DATASET CONTENT:
## START

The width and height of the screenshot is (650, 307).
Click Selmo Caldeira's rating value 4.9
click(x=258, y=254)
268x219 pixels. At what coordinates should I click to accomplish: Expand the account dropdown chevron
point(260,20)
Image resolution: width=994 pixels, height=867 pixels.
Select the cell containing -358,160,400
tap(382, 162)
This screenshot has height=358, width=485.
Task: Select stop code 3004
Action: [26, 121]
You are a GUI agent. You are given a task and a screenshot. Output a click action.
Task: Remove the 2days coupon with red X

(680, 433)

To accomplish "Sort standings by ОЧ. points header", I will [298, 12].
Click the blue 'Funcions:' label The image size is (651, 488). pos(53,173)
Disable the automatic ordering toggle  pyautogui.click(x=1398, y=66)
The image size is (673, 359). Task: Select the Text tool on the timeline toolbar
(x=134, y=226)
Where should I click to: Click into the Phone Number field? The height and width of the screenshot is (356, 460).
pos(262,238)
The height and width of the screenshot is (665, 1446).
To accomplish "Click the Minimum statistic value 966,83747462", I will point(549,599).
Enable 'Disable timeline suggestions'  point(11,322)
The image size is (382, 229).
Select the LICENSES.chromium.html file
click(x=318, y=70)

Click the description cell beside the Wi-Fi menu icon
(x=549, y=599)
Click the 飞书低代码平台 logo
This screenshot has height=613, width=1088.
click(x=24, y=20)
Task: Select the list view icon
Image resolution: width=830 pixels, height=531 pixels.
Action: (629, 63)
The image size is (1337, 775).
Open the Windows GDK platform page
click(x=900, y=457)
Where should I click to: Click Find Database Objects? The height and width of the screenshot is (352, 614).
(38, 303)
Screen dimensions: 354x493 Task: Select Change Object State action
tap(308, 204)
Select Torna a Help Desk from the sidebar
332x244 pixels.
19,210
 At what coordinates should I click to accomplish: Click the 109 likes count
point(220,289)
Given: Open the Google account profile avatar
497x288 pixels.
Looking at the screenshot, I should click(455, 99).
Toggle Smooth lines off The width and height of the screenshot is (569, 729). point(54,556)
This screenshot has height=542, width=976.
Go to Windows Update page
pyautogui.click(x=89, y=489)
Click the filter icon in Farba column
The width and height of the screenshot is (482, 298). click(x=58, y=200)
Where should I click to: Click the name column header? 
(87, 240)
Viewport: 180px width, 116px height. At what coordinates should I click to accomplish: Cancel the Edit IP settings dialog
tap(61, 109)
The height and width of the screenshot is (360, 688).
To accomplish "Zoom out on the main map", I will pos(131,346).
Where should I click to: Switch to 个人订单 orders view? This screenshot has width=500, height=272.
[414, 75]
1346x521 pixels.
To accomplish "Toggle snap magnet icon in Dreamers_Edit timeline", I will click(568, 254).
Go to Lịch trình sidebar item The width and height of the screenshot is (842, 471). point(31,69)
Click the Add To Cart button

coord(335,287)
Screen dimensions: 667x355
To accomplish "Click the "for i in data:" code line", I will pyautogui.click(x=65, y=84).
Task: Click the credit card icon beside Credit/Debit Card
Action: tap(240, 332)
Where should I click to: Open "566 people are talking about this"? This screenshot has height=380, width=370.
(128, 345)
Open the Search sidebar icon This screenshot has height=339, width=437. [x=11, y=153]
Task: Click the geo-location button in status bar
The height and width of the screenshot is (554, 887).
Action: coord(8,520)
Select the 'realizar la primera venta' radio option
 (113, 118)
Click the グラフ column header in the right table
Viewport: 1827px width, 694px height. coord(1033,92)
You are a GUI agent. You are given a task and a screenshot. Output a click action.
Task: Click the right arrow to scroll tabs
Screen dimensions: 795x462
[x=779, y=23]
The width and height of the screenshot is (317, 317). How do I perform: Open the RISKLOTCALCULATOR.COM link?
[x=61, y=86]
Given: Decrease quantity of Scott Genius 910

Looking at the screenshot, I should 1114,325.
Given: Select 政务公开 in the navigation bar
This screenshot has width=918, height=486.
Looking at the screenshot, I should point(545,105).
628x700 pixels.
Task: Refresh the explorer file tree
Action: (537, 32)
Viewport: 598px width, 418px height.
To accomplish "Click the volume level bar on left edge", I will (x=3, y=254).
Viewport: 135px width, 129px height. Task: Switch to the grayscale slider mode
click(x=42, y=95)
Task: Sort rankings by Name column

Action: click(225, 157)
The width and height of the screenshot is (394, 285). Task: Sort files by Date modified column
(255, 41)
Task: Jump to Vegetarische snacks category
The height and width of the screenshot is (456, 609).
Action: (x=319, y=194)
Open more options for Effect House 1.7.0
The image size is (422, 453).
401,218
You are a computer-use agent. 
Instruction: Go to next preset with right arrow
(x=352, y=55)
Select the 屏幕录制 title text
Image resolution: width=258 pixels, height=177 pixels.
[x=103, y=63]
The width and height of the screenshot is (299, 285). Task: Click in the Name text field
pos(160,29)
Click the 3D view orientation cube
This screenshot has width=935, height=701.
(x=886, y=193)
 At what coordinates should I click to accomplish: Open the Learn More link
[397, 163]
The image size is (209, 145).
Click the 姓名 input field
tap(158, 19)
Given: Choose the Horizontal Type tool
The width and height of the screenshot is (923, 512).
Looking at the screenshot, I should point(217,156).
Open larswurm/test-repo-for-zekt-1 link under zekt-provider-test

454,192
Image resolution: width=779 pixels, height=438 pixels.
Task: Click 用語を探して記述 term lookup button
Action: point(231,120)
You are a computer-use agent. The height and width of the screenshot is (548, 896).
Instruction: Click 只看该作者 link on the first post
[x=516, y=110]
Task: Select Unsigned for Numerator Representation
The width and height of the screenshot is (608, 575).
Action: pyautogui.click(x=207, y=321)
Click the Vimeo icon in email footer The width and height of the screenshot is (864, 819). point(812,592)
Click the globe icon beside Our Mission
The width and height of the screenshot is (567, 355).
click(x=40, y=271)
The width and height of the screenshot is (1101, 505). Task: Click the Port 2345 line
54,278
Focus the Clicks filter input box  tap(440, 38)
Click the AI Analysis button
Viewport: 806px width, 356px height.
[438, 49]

## END

WHAT THE EXERCISE ASKS: Render every line of the listing above as a JSON list of strings, one string per line, omitting blank lines.

WRITTEN SOLUTION:
[
  "The width and height of the screenshot is (650, 307).",
  "Click Selmo Caldeira's rating value 4.9",
  "click(x=258, y=254)",
  "268x219 pixels. At what coordinates should I click to accomplish: Expand the account dropdown chevron",
  "point(260,20)",
  "Image resolution: width=994 pixels, height=867 pixels.",
  "Select the cell containing -358,160,400",
  "tap(382, 162)",
  "This screenshot has height=358, width=485.",
  "Task: Select stop code 3004",
  "Action: [26, 121]",
  "You are a GUI agent. You are given a task and a screenshot. Output a click action.",
  "Task: Remove the 2days coupon with red X",
  "(680, 433)",
  "To accomplish \"Sort standings by ОЧ. points header\", I will [298, 12].",
  "Click the blue 'Funcions:' label The image size is (651, 488). pos(53,173)",
  "Disable the automatic ordering toggle  pyautogui.click(x=1398, y=66)",
  "The image size is (673, 359). Task: Select the Text tool on the timeline toolbar",
  "(x=134, y=226)",
  "Where should I click to: Click into the Phone Number field? The height and width of the screenshot is (356, 460).",
  "pos(262,238)",
  "The height and width of the screenshot is (665, 1446).",
  "To accomplish \"Click the Minimum statistic value 966,83747462\", I will point(549,599).",
  "Enable 'Disable timeline suggestions'  point(11,322)",
  "The image size is (382, 229).",
  "Select the LICENSES.chromium.html file",
  "click(x=318, y=70)",
  "Click the description cell beside the Wi-Fi menu icon",
  "(x=549, y=599)",
  "Click the 飞书低代码平台 logo",
  "This screenshot has height=613, width=1088.",
  "click(x=24, y=20)",
  "Task: Select the list view icon",
  "Image resolution: width=830 pixels, height=531 pixels.",
  "Action: (629, 63)",
  "The image size is (1337, 775).",
  "Open the Windows GDK platform page",
  "click(x=900, y=457)",
  "Where should I click to: Click Find Database Objects? The height and width of the screenshot is (352, 614).",
  "(38, 303)",
  "Screen dimensions: 354x493 Task: Select Change Object State action",
  "tap(308, 204)",
  "Select Torna a Help Desk from the sidebar",
  "332x244 pixels.",
  "19,210",
  " At what coordinates should I click to accomplish: Click the 109 likes count",
  "point(220,289)",
  "Given: Open the Google account profile avatar",
  "497x288 pixels.",
  "Looking at the screenshot, I should click(455, 99).",
  "Toggle Smooth lines off The width and height of the screenshot is (569, 729). point(54,556)",
  "This screenshot has height=542, width=976.",
  "Go to Windows Update page",
  "pyautogui.click(x=89, y=489)",
  "Click the filter icon in Farba column",
  "The width and height of the screenshot is (482, 298). click(x=58, y=200)",
  "Where should I click to: Click the name column header? ",
  "(87, 240)",
  "Viewport: 180px width, 116px height. At what coordinates should I click to accomplish: Cancel the Edit IP settings dialog",
  "tap(61, 109)",
  "The height and width of the screenshot is (360, 688).",
  "To accomplish \"Zoom out on the main map\", I will pos(131,346).",
  "Where should I click to: Switch to 个人订单 orders view? This screenshot has width=500, height=272.",
  "[414, 75]",
  "1346x521 pixels.",
  "To accomplish \"Toggle snap magnet icon in Dreamers_Edit timeline\", I will click(568, 254).",
  "Go to Lịch trình sidebar item The width and height of the screenshot is (842, 471). point(31,69)",
  "Click the Add To Cart button",
  "coord(335,287)",
  "Screen dimensions: 667x355",
  "To accomplish \"Click the \"for i in data:\" code line\", I will pyautogui.click(x=65, y=84).",
  "Task: Click the credit card icon beside Credit/Debit Card",
  "Action: tap(240, 332)",
  "Where should I click to: Open \"566 people are talking about this\"? This screenshot has height=380, width=370.",
  "(128, 345)",
  "Open the Search sidebar icon This screenshot has height=339, width=437. [x=11, y=153]",
  "Task: Click the geo-location button in status bar",
  "The height and width of the screenshot is (554, 887).",
  "Action: coord(8,520)",
  "Select the 'realizar la primera venta' radio option",
  " (113, 118)",
  "Click the グラフ column header in the right table",
  "Viewport: 1827px width, 694px height. coord(1033,92)",
  "You are a GUI agent. You are given a task and a screenshot. Output a click action.",
  "Task: Click the right arrow to scroll tabs",
  "Screen dimensions: 795x462",
  "[x=779, y=23]",
  "The width and height of the screenshot is (317, 317). How do I perform: Open the RISKLOTCALCULATOR.COM link?",
  "[x=61, y=86]",
  "Given: Decrease quantity of Scott Genius 910",
  "Looking at the screenshot, I should 1114,325.",
  "Given: Select 政务公开 in the navigation bar",
  "This screenshot has width=918, height=486.",
  "Looking at the screenshot, I should point(545,105).",
  "628x700 pixels.",
  "Task: Refresh the explorer file tree",
  "Action: (537, 32)",
  "Viewport: 598px width, 418px height.",
  "To accomplish \"Click the volume level bar on left edge\", I will (x=3, y=254).",
  "Viewport: 135px width, 129px height. Task: Switch to the grayscale slider mode",
  "click(x=42, y=95)",
  "Task: Sort rankings by Name column",
  "Action: click(225, 157)",
  "The width and height of the screenshot is (394, 285). Task: Sort files by Date modified column",
  "(255, 41)",
  "Task: Jump to Vegetarische snacks category",
  "The height and width of the screenshot is (456, 609).",
  "Action: (x=319, y=194)",
  "Open more options for Effect House 1.7.0",
  "The image size is (422, 453).",
  "401,218",
  "You are a computer-use agent. ",
  "Instruction: Go to next preset with right arrow",
  "(x=352, y=55)",
  "Select the 屏幕录制 title text",
  "Image resolution: width=258 pixels, height=177 pixels.",
  "[x=103, y=63]",
  "The width and height of the screenshot is (299, 285). Task: Click in the Name text field",
  "pos(160,29)",
  "Click the 3D view orientation cube",
  "This screenshot has width=935, height=701.",
  "(x=886, y=193)",
  " At what coordinates should I click to accomplish: Open the Learn More link",
  "[397, 163]",
  "The image size is (209, 145).",
  "Click the 姓名 input field",
  "tap(158, 19)",
  "Given: Choose the Horizontal Type tool",
  "The width and height of the screenshot is (923, 512).",
  "Looking at the screenshot, I should point(217,156).",
  "Open larswurm/test-repo-for-zekt-1 link under zekt-provider-test",
  "454,192",
  "Image resolution: width=779 pixels, height=438 pixels.",
  "Task: Click 用語を探して記述 term lookup button",
  "Action: point(231,120)",
  "You are a computer-use agent. The height and width of the screenshot is (548, 896).",
  "Instruction: Click 只看该作者 link on the first post",
  "[x=516, y=110]",
  "Task: Select Unsigned for Numerator Representation",
  "The width and height of the screenshot is (608, 575).",
  "Action: pyautogui.click(x=207, y=321)",
  "Click the Vimeo icon in email footer The width and height of the screenshot is (864, 819). point(812,592)",
  "Click the globe icon beside Our Mission",
  "The width and height of the screenshot is (567, 355).",
  "click(x=40, y=271)",
  "The width and height of the screenshot is (1101, 505). Task: Click the Port 2345 line",
  "54,278",
  "Focus the Clicks filter input box  tap(440, 38)",
  "Click the AI Analysis button",
  "Viewport: 806px width, 356px height.",
  "[438, 49]"
]